_TASKS TO PERFORM:_
- a) In the article on analytics for MongoDB data, what format does Snowflake load natively without transforming it to a fixed relational schema?
- b) Pick up the article on analytics for MongoDB data right after its final sentence and keep writing.

_SOURCE PASSAGE:_
Enabling Diverse Analytics on MongoDB Data

The recent MongoDB World conference in New York was a testament to the rapid growth and adoption of MongoDB among a wide array of organizations and use cases–connected home IoT, streaming video, online gaming, community forum platforms, and more.

What’s common across a lot of these use cases is lots of rapidly-growing data–log data, event data, monitoring data, and the like. MongoDB is a great fit for that because it’s able to scale to support quick access to data elements even at high concurrency levels. MongoDB can do a good job handling lots of the small or modest-sized reads of data done by applications that use it to support online data access (think lookups and simple aggregations supporting web applications, for example).

What about analytics?

Once you have a lot of data in MongoDB, the next question is of course what do you do when you want to start doing analytics on that data?

You can get started with the capabilities in the MongoDB aggregation framework (e.g. counts, averages, totals, etc.). There’s also the option to use native MapReduce processing for custom logic and you can even use the MongoDB BI Connector to provide basic support for SQL-based BI and visualization tools. That can work for modest analytics needs when it’s imperative to do basic analytic operations on the data inside the operational system.

However, that isn’t enough to meet most analytics needs.

  • Doing analytics inside MongoDB starts to break down as it becomes more demanding. As data and workloads scale, heavy-duty analytics consume more and more resources, making it harder and harder to maintain performance for operational access.
  • There are a lot of places where SQL is the tool for the job, not least because it’s the native language of a huge array of BI and analytics tools out there. However, the inefficiencies of translating SQL generated by BI and analytics tools into MongoDB queries slow down analytics, limiting what you can do natively in MongoDB.
  • When you need to combine the type of data that typically resides in MongoDB with traditional data, you start needing not only full SQL support but also the ability to support dimensional models and handle more heavy-duty JOIN operations.

Those are just a few of the reasons that people start looking for solutions that can help them get more value out of the data that they have in MongoDB. What’s needed: a solution that doesn’t require lots of complex ETL, that can keep up with the large amount of data being generated and stored, and that can do all of that at a reasonable cost.

Snowflake for MongoDB analytics

We’re seeing more and more customers turning to Snowflake for a system that provides that. Snowflake is a great complement to MongoDB for a number of reasons.

Native support for JSON, the data structure used at the heart of MongoDB’s document-oriented model. Because Snowflake can load JSON data natively without requiring transformation to a fixed relational schema, it’s easy to get data from MongoDB into Snowflake. There’s no need to build an ETL pipeline to transform that data and no need to worry about anything breaking as the data structure evolves.

Unique architecture built for online elasticity and scale. When you’ve got lots of data arriving at highly variable but potentially rapid rates, you need a system that can easily keep up. Snowflake’s multi-cluster, shared data architecture makes it possible to load data at any time without competing for resources with analytics. That allows you to do micro-batch loading at any time to keep up with fast-arriving streams of data so that analysts have rapid access to recent data. Need to load a lot of data quickly? With Snowflake you can accelerate loading by simply scaling up a virtual warehouse—no downtime, read-only mode, or data redistribution required.

_INFORMATION SUPPLIED:_
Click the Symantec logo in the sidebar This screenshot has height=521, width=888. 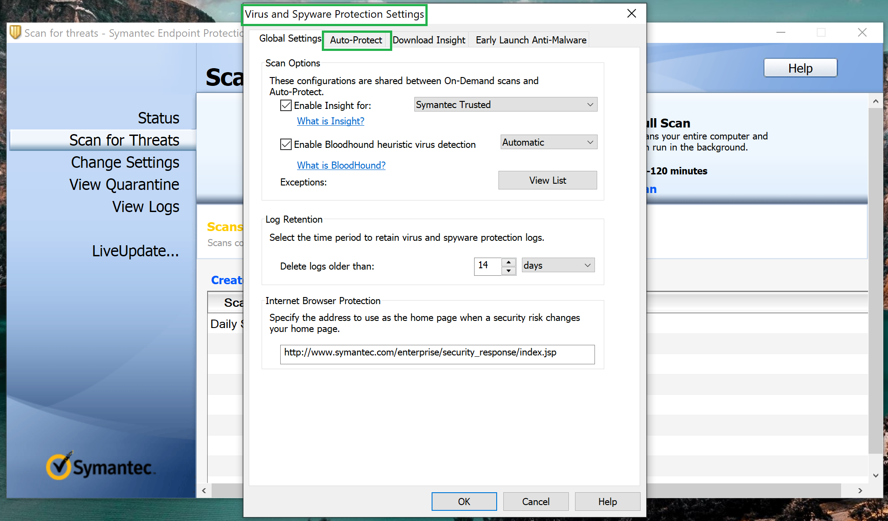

_THE REPLIES:_
- a) JSON.

- b)
Native SQL support, even for JSON. Snowflake comes with a robust SQL engine at its core, making your BI and analytics tools hum along in the way they were designed to interact with data. Even better, Snowflake’s SQL isn’t limited to just relational data—that JSON data you have in MongoDB with its variable schema, hierarchies, and nesting? All accessible from SQL via Snowflake’s extensions and ability to create relational views on top of that data to make it friendly to SQL-based tools.

Putting the pieces together

Combining MongoDB with Snowflake allows you to bring the benefits of MongoDB in supporting live applications together with the analytics flexibility and power of the Snowflake data warehouse. MongoDB supplies live applications with fast response and simple analytics, while data is copied into Snowflake in small batches every few minutes so that it can be combined with other data for more demanding analytics supporting BI and analytics teams.

MongoDB blog

As an example, we wrote earlier about how DoubleDown Interactive was struggling with their prior data pipeline, trying to figure out how to make their online game event data available to analysts using BI and dashboarding tools. DoubleDown was able to dramatically simplify their data pipeline and get data to BI analysts faster by eliminating the transformations that they were previously trying to do in MongoDB and moving the data directly into Snowflake.

It’s all part of how people have been reinventing the solutions supporting their rapidly growing and evolving needs for analytics, a reinvention that Snowflake is helping to drive. You can read more in our case study about DoubleDown.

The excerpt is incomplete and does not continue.